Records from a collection
━━━

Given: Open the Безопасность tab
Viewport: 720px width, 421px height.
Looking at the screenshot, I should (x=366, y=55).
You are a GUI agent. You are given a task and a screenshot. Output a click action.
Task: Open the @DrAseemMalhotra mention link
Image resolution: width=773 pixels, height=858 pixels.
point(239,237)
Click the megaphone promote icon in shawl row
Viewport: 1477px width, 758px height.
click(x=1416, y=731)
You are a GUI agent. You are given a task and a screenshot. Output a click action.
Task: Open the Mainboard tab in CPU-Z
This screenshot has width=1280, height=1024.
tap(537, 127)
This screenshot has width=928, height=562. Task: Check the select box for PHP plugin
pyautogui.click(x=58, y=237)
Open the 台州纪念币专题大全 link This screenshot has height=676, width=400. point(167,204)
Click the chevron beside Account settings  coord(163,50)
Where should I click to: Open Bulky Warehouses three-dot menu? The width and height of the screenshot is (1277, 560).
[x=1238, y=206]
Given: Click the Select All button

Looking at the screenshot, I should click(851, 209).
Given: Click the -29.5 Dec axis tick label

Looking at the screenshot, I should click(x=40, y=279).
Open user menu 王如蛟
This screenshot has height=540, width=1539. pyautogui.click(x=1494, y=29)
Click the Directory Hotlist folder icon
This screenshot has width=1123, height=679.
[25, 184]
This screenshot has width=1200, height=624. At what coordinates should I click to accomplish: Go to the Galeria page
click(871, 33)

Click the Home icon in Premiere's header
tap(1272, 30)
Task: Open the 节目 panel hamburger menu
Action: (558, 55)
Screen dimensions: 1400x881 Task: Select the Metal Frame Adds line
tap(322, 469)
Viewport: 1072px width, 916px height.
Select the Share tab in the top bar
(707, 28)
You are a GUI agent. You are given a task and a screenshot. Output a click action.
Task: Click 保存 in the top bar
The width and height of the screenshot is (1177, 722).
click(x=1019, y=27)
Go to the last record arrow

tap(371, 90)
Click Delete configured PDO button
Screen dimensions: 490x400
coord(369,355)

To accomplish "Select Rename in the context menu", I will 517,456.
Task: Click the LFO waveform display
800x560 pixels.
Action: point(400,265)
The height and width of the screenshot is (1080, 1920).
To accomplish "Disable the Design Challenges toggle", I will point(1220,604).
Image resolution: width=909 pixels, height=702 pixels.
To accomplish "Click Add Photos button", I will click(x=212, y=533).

━━━

**TASK REQUIREMENTS:** Transcribe the full set of records precisely.

**OUTPUT FOR THIS TASK:**
Given: Open the Безопасность tab
Viewport: 720px width, 421px height.
Looking at the screenshot, I should (x=366, y=55).
You are a GUI agent. You are given a task and a screenshot. Output a click action.
Task: Open the @DrAseemMalhotra mention link
Image resolution: width=773 pixels, height=858 pixels.
point(239,237)
Click the megaphone promote icon in shawl row
Viewport: 1477px width, 758px height.
click(x=1416, y=731)
You are a GUI agent. You are given a task and a screenshot. Output a click action.
Task: Open the Mainboard tab in CPU-Z
This screenshot has width=1280, height=1024.
tap(537, 127)
This screenshot has width=928, height=562. Task: Check the select box for PHP plugin
pyautogui.click(x=58, y=237)
Open the 台州纪念币专题大全 link This screenshot has height=676, width=400. point(167,204)
Click the chevron beside Account settings  coord(163,50)
Where should I click to: Open Bulky Warehouses three-dot menu? The width and height of the screenshot is (1277, 560).
[x=1238, y=206]
Given: Click the Select All button

Looking at the screenshot, I should click(851, 209).
Given: Click the -29.5 Dec axis tick label

Looking at the screenshot, I should click(x=40, y=279).
Open user menu 王如蛟
This screenshot has height=540, width=1539. pyautogui.click(x=1494, y=29)
Click the Directory Hotlist folder icon
This screenshot has width=1123, height=679.
[25, 184]
This screenshot has width=1200, height=624. At what coordinates should I click to accomplish: Go to the Galeria page
click(871, 33)

Click the Home icon in Premiere's header
tap(1272, 30)
Task: Open the 节目 panel hamburger menu
Action: (558, 55)
Screen dimensions: 1400x881 Task: Select the Metal Frame Adds line
tap(322, 469)
Viewport: 1072px width, 916px height.
Select the Share tab in the top bar
(707, 28)
You are a GUI agent. You are given a task and a screenshot. Output a click action.
Task: Click 保存 in the top bar
The width and height of the screenshot is (1177, 722).
click(x=1019, y=27)
Go to the last record arrow

tap(371, 90)
Click Delete configured PDO button
Screen dimensions: 490x400
coord(369,355)

To accomplish "Select Rename in the context menu", I will 517,456.
Task: Click the LFO waveform display
800x560 pixels.
Action: point(400,265)
The height and width of the screenshot is (1080, 1920).
To accomplish "Disable the Design Challenges toggle", I will point(1220,604).
Image resolution: width=909 pixels, height=702 pixels.
To accomplish "Click Add Photos button", I will click(x=212, y=533).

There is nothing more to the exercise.